# Exercise prompt
Output, word for word, the lines of this listing that fall between the line with "संयुक्त राज्य (USD $) (57, 2499)" and the line with "Security and Tool Storage (30, 151)", counting both of those lines, and no others.

# Data to process

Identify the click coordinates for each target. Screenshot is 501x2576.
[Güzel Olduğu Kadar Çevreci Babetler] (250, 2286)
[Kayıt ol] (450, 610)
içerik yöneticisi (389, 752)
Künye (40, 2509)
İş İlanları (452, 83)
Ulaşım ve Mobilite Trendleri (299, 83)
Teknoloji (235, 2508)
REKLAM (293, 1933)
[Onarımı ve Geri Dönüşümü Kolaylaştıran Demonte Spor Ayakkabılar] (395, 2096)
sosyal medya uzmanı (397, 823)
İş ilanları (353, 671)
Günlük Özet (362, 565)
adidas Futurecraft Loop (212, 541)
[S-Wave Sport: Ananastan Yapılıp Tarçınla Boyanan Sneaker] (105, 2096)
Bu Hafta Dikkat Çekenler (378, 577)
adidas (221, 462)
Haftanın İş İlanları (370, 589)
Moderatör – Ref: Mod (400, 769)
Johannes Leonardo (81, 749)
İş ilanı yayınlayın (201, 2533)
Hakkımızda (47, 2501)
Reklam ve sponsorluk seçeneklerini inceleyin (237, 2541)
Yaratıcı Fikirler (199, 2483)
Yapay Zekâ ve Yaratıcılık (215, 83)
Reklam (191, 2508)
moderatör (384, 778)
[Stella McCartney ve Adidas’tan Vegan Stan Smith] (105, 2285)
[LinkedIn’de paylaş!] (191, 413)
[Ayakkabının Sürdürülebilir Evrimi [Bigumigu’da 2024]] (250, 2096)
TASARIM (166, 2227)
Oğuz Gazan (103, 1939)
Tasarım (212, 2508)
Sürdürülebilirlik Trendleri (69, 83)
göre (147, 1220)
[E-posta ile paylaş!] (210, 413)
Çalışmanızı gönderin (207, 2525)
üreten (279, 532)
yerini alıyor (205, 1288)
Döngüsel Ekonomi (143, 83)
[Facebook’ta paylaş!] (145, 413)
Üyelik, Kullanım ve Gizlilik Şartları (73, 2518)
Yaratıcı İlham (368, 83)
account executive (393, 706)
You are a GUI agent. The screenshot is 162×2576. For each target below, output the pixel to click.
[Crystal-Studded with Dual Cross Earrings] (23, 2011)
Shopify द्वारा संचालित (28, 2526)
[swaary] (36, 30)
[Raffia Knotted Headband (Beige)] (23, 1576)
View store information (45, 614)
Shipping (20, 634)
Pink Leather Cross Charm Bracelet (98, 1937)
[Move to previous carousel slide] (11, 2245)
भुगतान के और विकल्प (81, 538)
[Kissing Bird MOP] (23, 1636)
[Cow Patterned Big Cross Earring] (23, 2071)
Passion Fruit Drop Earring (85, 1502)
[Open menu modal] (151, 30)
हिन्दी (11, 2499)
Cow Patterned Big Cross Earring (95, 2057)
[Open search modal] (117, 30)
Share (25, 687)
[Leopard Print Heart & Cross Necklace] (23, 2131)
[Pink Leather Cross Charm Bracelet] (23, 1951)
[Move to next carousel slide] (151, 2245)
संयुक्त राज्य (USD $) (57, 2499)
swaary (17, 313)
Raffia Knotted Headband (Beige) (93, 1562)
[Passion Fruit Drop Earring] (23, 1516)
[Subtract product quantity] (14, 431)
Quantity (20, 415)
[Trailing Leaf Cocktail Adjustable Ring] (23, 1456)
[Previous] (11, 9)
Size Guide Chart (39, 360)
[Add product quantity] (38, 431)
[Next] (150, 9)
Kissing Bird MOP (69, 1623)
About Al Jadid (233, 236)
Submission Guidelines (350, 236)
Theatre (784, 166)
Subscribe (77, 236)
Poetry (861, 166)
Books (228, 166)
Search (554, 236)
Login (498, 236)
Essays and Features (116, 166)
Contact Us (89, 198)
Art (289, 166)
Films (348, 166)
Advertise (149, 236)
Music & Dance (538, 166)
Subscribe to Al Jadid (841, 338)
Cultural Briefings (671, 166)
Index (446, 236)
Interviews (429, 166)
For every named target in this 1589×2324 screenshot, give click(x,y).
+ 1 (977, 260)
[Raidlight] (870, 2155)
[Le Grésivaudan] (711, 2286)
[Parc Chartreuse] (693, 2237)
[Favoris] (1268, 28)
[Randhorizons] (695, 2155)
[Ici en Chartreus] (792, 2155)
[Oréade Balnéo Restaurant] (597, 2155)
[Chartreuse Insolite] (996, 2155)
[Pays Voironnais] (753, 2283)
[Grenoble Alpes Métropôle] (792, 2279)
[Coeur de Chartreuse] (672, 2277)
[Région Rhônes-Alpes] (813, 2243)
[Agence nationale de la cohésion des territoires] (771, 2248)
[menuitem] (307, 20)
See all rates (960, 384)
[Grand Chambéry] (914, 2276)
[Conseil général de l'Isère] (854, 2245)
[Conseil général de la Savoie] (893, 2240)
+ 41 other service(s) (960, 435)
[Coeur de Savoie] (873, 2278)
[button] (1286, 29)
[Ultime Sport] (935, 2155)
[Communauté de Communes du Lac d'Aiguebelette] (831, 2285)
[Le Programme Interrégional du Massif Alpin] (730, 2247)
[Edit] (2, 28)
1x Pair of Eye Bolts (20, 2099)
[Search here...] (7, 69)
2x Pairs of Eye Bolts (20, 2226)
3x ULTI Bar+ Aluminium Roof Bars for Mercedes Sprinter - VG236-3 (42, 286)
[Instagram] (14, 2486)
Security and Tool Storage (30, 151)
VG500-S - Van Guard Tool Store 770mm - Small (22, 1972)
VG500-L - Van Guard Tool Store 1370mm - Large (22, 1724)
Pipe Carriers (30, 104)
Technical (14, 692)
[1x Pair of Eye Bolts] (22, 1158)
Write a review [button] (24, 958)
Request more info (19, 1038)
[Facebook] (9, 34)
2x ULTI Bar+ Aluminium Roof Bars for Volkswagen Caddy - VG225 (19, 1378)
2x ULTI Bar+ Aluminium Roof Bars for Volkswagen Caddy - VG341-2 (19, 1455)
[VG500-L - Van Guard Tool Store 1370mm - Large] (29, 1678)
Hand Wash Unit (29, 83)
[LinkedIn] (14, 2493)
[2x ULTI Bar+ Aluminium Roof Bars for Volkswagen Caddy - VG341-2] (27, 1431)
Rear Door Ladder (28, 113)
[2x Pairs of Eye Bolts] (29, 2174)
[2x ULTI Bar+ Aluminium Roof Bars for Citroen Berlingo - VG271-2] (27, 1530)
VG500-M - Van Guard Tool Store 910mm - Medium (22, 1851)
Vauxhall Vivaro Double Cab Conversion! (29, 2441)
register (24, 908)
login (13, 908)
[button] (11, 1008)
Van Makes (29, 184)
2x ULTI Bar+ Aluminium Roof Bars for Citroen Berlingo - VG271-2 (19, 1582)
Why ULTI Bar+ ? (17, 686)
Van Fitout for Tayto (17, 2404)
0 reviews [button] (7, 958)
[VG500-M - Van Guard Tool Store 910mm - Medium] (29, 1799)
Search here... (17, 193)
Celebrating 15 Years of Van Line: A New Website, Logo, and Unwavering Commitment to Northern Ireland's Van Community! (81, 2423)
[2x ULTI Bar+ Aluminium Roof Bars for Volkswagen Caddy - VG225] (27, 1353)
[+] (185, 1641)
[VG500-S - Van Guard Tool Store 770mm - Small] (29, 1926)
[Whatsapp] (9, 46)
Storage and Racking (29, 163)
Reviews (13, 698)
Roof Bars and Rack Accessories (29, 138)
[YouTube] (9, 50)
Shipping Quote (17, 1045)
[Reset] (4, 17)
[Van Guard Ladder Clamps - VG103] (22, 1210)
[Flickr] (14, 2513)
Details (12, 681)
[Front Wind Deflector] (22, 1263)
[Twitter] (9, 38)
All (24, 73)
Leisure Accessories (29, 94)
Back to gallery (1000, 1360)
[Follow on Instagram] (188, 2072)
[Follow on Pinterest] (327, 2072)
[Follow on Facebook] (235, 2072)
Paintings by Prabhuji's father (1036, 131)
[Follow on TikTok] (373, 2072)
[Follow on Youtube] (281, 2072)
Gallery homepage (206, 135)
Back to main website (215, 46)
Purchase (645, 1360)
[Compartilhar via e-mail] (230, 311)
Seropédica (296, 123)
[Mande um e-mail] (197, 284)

# Result below
संयुक्त राज्य (USD $) (57, 2499)
swaary (17, 313)
Raffia Knotted Headband (Beige) (93, 1562)
[Passion Fruit Drop Earring] (23, 1516)
[Subtract product quantity] (14, 431)
Quantity (20, 415)
[Trailing Leaf Cocktail Adjustable Ring] (23, 1456)
[Previous] (11, 9)
Size Guide Chart (39, 360)
[Add product quantity] (38, 431)
[Next] (150, 9)
Kissing Bird MOP (69, 1623)
About Al Jadid (233, 236)
Submission Guidelines (350, 236)
Theatre (784, 166)
Subscribe (77, 236)
Poetry (861, 166)
Books (228, 166)
Search (554, 236)
Login (498, 236)
Essays and Features (116, 166)
Contact Us (89, 198)
Art (289, 166)
Films (348, 166)
Advertise (149, 236)
Music & Dance (538, 166)
Subscribe to Al Jadid (841, 338)
Cultural Briefings (671, 166)
Index (446, 236)
Interviews (429, 166)
For every named target in this 1589×2324 screenshot, give click(x,y).
+ 1 (977, 260)
[Raidlight] (870, 2155)
[Le Grésivaudan] (711, 2286)
[Parc Chartreuse] (693, 2237)
[Favoris] (1268, 28)
[Randhorizons] (695, 2155)
[Ici en Chartreus] (792, 2155)
[Oréade Balnéo Restaurant] (597, 2155)
[Chartreuse Insolite] (996, 2155)
[Pays Voironnais] (753, 2283)
[Grenoble Alpes Métropôle] (792, 2279)
[Coeur de Chartreuse] (672, 2277)
[Région Rhônes-Alpes] (813, 2243)
[Agence nationale de la cohésion des territoires] (771, 2248)
[menuitem] (307, 20)
See all rates (960, 384)
[Grand Chambéry] (914, 2276)
[Conseil général de l'Isère] (854, 2245)
[Conseil général de la Savoie] (893, 2240)
+ 41 other service(s) (960, 435)
[Coeur de Savoie] (873, 2278)
[button] (1286, 29)
[Ultime Sport] (935, 2155)
[Communauté de Communes du Lac d'Aiguebelette] (831, 2285)
[Le Programme Interrégional du Massif Alpin] (730, 2247)
[Edit] (2, 28)
1x Pair of Eye Bolts (20, 2099)
[Search here...] (7, 69)
2x Pairs of Eye Bolts (20, 2226)
3x ULTI Bar+ Aluminium Roof Bars for Mercedes Sprinter - VG236-3 (42, 286)
[Instagram] (14, 2486)
Security and Tool Storage (30, 151)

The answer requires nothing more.